National Grid needs to understand where the demand is coming from so it can make – often huge – investments, in the right places.

These challenges are why the idea for Triton came about. “It was a needs case,” said Adkins. “In order to support all of the changes, we wanted to have much better understanding of what the demand profile was across the whole country, all the way down into those DNO networks and to homes.

“In the past, we had people doing lots of spreadsheet work, trying to figure out where demand was, trying to figure out which substations are being used,” he added. “We’d just see some big numbers, so we wanted to really press into those numbers and it took people months to go through these exercises.”

Carrie Mannering, who worked on the project as National Grid’s digital product line director, said modelling was a task that would take over a year to complete.

“To do each region and to do it annually, or to the cycle that’s needed, it would take more than a year,” she said. “It was manual and very labour intensive.”

Read more about digital twins

Part of the complexity emanates from the number of sources of data National Grid is using to model demand. It receives data from third parties, and today there are many more, said Adkins, a power systems engineer by profession.

“We are getting data from the DNOs, we’ve got our own data and there’s other people that do future scenarios that we also want to compare,” he said. “In the past, we only used to have a small number of people trying to connect to the network. [Our] focus would be very small, and we’d need to understand the five or 10 sites that something interacts with, whereas we now need to do it for the whole system, all 240 of our substations and all thousands DNO sites.”

Adkins said it was no longer possible to use people and spreadsheets. “That’s what birthed the need for Triton and various other tools that we have,” he said.

Mannering said data also taken in includes all of the regional plans for things such as transport and infrastructure.

“It’s continually iterative as different governmental plans come in and different regional plans come in,” she said. “And it’s how we try to do the right thing for the consumer, ultimately, and for Great Britain in terms of ensuring that we can meet the demand.”

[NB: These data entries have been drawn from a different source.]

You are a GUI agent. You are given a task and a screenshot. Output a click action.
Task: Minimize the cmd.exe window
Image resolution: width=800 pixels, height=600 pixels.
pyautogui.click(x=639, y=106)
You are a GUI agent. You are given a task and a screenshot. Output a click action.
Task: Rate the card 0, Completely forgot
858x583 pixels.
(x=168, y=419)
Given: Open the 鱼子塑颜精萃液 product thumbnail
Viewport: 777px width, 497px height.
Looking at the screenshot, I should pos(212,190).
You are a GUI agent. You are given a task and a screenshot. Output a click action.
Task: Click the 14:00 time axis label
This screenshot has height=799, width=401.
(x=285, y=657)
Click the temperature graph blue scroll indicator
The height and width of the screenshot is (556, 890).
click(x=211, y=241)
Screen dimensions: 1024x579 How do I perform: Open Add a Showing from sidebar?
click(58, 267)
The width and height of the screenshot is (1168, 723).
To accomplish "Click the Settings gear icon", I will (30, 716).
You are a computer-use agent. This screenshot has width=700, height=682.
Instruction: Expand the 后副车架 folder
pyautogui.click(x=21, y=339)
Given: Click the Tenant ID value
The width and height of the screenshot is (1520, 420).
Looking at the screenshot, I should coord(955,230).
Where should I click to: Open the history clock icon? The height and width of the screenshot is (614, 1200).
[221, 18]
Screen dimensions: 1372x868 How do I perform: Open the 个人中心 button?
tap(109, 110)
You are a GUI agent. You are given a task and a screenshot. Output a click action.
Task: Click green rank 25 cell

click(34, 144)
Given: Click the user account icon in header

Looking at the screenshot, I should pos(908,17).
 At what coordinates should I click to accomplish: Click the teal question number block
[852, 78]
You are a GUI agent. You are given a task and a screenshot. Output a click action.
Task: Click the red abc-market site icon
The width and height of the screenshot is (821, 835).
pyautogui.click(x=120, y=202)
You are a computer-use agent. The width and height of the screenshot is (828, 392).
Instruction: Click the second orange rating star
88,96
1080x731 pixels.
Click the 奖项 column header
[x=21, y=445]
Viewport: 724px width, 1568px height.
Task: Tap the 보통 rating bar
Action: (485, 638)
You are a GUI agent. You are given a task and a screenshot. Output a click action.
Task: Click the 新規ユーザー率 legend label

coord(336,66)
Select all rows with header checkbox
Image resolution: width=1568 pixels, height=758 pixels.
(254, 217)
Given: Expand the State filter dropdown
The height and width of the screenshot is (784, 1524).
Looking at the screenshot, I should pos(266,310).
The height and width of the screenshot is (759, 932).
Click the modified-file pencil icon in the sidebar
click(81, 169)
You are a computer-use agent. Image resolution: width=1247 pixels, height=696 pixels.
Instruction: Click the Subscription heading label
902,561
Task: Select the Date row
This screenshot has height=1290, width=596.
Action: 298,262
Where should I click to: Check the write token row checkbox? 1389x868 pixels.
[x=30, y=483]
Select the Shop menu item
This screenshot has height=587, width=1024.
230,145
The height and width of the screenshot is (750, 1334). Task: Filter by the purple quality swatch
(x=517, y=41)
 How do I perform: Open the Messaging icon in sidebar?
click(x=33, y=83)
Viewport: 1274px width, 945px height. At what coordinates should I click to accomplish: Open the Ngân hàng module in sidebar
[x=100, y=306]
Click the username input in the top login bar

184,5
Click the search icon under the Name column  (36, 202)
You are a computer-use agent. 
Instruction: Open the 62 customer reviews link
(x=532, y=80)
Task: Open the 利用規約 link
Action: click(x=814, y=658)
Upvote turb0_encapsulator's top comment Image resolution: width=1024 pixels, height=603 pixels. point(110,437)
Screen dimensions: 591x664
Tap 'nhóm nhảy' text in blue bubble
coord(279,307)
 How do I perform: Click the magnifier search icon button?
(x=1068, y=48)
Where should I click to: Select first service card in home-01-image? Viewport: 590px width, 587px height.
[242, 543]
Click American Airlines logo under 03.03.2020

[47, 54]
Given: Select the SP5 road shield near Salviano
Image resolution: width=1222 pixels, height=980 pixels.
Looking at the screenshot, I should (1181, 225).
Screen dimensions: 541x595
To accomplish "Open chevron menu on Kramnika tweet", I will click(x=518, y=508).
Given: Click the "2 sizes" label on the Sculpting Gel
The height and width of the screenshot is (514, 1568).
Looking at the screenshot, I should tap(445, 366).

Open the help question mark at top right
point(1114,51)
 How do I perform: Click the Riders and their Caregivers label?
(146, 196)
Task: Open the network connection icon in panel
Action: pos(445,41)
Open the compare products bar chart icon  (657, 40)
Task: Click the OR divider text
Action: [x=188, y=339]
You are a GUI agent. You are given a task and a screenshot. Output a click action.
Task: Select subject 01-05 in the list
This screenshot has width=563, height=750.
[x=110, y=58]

The idea for Triton began in the Net Zero engineering team at National Grid, said Mannering.

She said part of the challenge was the limited number of people with the skills to do the work. “Power system engineering is a really specialised expertise and there are not millions of people with those skills hanging around,” added Mannering.

She said Triton doesn’t make the decision for the power system engineers, but “allows them to do things more efficiently and more consistently, and then have records of all the different options that they’ve modelled”. Mannering added that it also makes it easier to illustrate plans to stakeholders through the digital twin aspect.

Through Triton and other tools, National Grid can run network scenarios that significantly accelerate planning, reducing the time needed to analyse and decide on where to reinforce the network by 70%.

Triton rises

With the requirements defined by the power systems engineers and working alongside IT services company Atos, the project began in 2023, and was completed in February 2025.

Mannering described Triton it as “a web-based tool”, and a very secure one at that, after going through regulatory inspection. “As you’d expect with an organisation like us that deals with critical national infrastructure, we follow really stringent security processes,” she said. “Before we do anything, we have a thing called the Solution Design Authority that kind of gives us security and architectural oversight.

“But essentially, it’s a web-based tool that kind of pulls on the various data sets, and then there’s a refresh of those data sets as obviously they get updated from the various DNOs,” said Mannering.

She added that, at National Grid, there are hundreds of IT professionals. Part of this is the digital team, which embeds within the organisation.

“There’s a central IT and digital team that look after many facets of the organisation from site operations through to security,” said Mannering. “But our federated model means that there’s somebody like myself, a product line director, that would sit within each of the business units along with product teams.”